Menschen Abschied vom Motor des Holzmuseums

Weiperath · Museumsgründer Michael Pinter gibt die Leitung des Weiperather Ausstellungsgebäudes ab. Die Festredner betonen die Beharrlichkeit, mit denen der 78-Jährige seine Ziele verfolgt habe.

Michael Pinter (vorne Mitte) hat die Leitung des Hunrücker Holzmuseums an Hildegard Nauerth-Mettler (vorne links) übergeben.

Michael Pinter (vorne Mitte) hat die Leitung des Hunrücker Holzmuseums an Hildegard Nauerth-Mettler (vorne links) übergeben.

Foto: Strouvelle Christoph

Große Feierstunde in Weiperath. Denn dort wurden im Beisein politischer Prominenz und mit Untermalung des Musiktrios Capella Ausonia aus Nordrhein-Westfalen die inzwischen 22 Jahre ehrenamtliche Arbeit gefeiert, mit denen das Hunsrücker Holzmuseum seit dem Jahr 2000 betrieben wird. Etwa 200 Männer und Frauen sorgen für einen reibungslosen Ablauf im Museum, bei der Dauerausstellung genauso wie bei den Sonderausstellungen und Aktionen.

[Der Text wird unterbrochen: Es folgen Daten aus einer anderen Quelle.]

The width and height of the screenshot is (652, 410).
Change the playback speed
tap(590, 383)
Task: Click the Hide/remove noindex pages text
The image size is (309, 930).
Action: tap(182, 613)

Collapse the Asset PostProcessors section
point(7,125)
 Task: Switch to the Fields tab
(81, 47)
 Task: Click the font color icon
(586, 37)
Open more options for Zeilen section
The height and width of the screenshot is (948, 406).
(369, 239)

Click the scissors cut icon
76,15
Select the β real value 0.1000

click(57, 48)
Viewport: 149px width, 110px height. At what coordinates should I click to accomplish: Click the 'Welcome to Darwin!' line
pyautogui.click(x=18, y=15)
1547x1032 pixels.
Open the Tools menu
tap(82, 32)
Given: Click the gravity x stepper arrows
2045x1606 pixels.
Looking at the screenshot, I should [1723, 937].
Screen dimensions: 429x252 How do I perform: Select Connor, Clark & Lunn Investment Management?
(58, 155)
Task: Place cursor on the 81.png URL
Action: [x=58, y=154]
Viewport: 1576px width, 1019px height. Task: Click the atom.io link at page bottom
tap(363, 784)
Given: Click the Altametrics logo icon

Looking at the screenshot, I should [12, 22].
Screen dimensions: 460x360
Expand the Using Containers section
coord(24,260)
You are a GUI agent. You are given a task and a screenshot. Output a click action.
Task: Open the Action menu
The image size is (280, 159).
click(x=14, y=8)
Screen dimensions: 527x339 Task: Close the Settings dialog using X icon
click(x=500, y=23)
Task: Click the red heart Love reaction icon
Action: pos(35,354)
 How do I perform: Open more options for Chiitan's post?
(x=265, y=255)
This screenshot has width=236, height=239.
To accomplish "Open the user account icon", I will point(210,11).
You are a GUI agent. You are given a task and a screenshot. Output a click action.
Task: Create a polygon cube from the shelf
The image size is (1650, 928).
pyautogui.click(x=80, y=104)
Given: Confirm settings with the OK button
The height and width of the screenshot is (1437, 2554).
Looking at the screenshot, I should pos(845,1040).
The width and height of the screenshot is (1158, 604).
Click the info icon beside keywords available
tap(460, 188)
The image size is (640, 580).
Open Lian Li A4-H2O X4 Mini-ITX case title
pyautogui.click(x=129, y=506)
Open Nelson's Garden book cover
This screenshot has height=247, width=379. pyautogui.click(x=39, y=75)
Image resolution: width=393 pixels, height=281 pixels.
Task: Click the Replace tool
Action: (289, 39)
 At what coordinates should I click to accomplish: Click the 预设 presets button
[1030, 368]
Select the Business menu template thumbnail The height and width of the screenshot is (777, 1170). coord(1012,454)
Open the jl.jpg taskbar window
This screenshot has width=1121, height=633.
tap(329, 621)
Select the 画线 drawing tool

Doch im Mittelpunkt des Festaktes steht der 78-jährige Michael Pinter, „Vater und Initiator des Holzmuseums“, sagt Hildegard Nauerth-Mettler, die jetzt von Pinter die Leitung des Museums übernommen hat. Annette Eiden, Vorsitzende des Hunsrückvereins Morbach, ist die erste, die den Anteil Pinters an dem Erfolg des Museums beschreibt: „Wer die Akquise eines Michael Pinter erfahren durfte, weiß, hier gibt es schwerlich ein Entkommen, denn er schafft es, in den Menschen Fähigkeiten und Bedürfnisse aufzudecken, von denen so mancher vorher nicht wusste, dass er diese überhaupt besitzt.“

Landrat Gregor Eibes, bei der Eröffnung des Hunsrücker Holzmuseums Bürgermeister der Gemeinde Morbach, berichtet von „nicht immer einfachen“ Gesprächen mit dem Museumsgründer, der beharrlich seine Ziele verfolgt habe. Ein Museum über so lange Zeit mit ehrenamtlichen Kräften betreiben zu können, das habe Eibes damals nicht geglaubt. Doch Pinter habe es geschafft, dass die Ehrenamtlichen immer wieder gekommen sind. „Lieber Michael Pinter, eine großartige Leistung“, sagt Eibes. Außerdem gehöre es zur Lebensleistung Pinters als „Motor des Hunsrückmuseums“, dass nach dessen Rückzug auch der Austauschmotor funktioniert. „Mein Glückwunsch: Es funktioniert weiter“, sagt er.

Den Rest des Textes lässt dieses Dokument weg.